**** Selected extract

But you aren't picking up on the fact that this is a college essay. The rest of the application is all numbers and recommendations. Academics is numbers. They say nothing about the person as an individual. The essay should absolutely be about the person or something pertaining to the person. A college essay about how well you did in school is redundant. If I wrote about how I got a science award and a 98 in science during 8th grade, well really? That's kind of saying nothing that shouldn't have already been reflected elsewhere and more importantly nothing about "why should we pick you and not the other guy who had the same exact grade?"


----------



## FlaviaGemina (May 3, 2012)

Grandmaster Yoda said:


> No as a matter of value judgment.
> That's all said and done when you hand in your grades. If you're going into a good school, there's a pretty good chance that everyone is gonna have a 90+ average. That says something, but how does that differentiate you from anyone else? If you can prove that a school that you are creative, that you have interests you can get in, you are like an investment. Which doesn't make as much sense because you are the one paying for it.
> Let's say a guy had a vested interest in experimenting with parts in his garage and his writes about how he built his own robot. Then there's another who was completely confused. They didn't really know what to write about, they couldn't say much about themselves. They were couch potatoes who maybe got their grades up because they were smart but they weren't dedicated or interested in anything. The college is gonna pick the first guy at least in terms of who wrote the better essay.

********

— Your goal —
Rewrite the part of the college essay thread starting at "But you aren't" and ending at "of value judgment.", changing "redundant" to "pointless". The data has nothing to do with the forum thread on college essays.

**** Data excerpts

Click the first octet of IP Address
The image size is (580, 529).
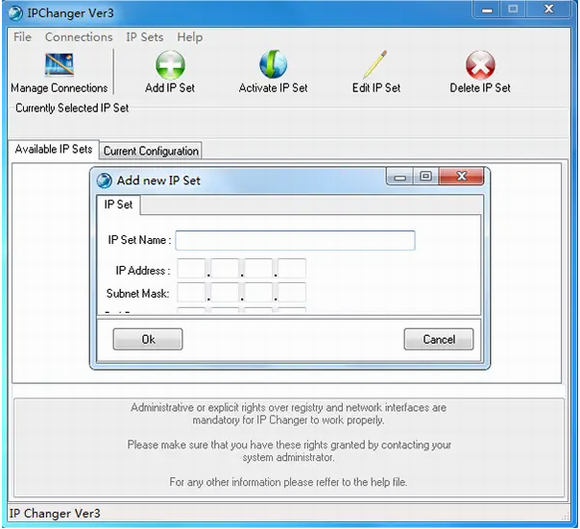click(191, 268)
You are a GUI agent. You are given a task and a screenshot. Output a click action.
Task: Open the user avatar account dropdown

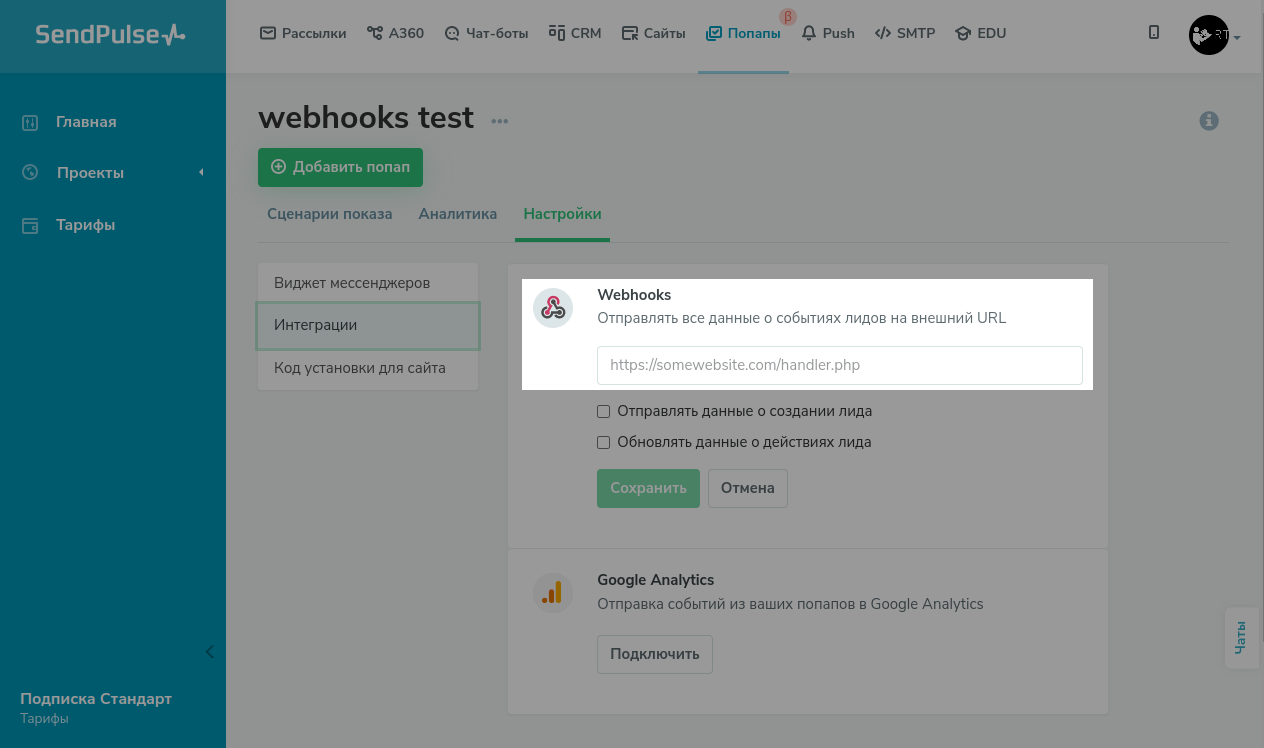click(x=1214, y=36)
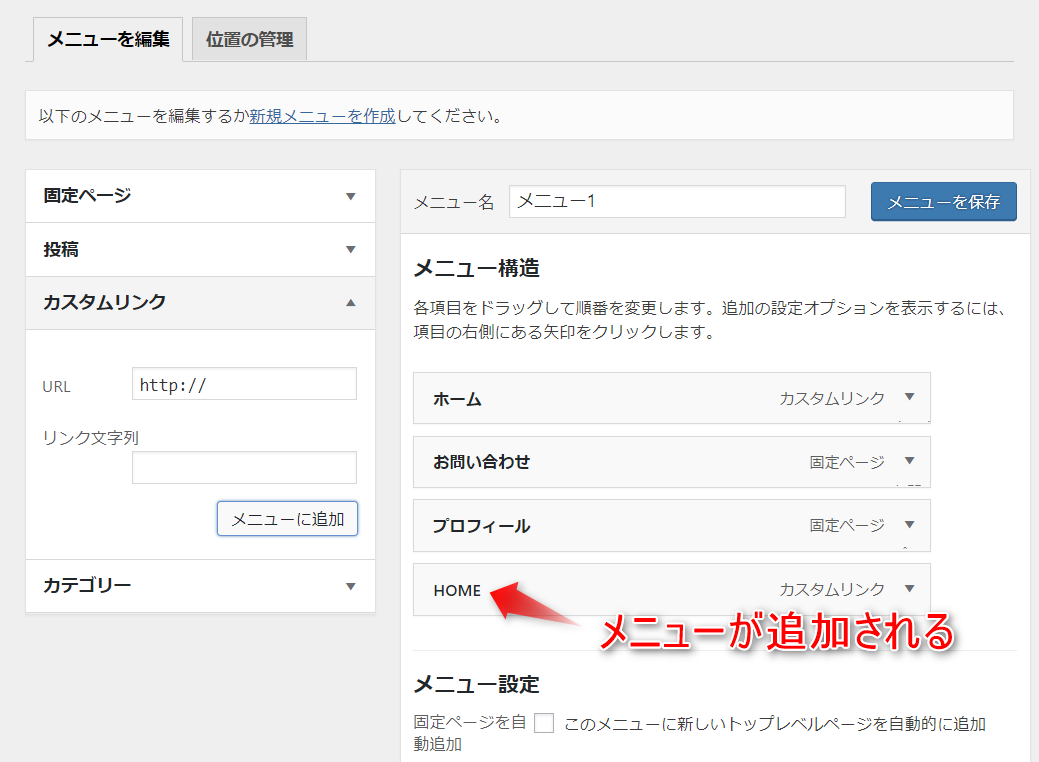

********

— Solution to the exercise —
But you aren't picking up on the fact that this is a college essay. The rest of the application is all numbers and recommendations. Academics is numbers. They say nothing about the person as an individual. The essay should absolutely be about the person or something pertaining to the person. A college essay about how well you did in school is pointless. If I wrote about how I got a science award and a 98 in science during 8th grade, well really? That's kind of saying nothing that shouldn't have already been reflected elsewhere and more importantly nothing about "why should we pick you and not the other guy who had the same exact grade?"


----------



## FlaviaGemina (May 3, 2012)

Grandmaster Yoda said:


> No as a matter of value judgment.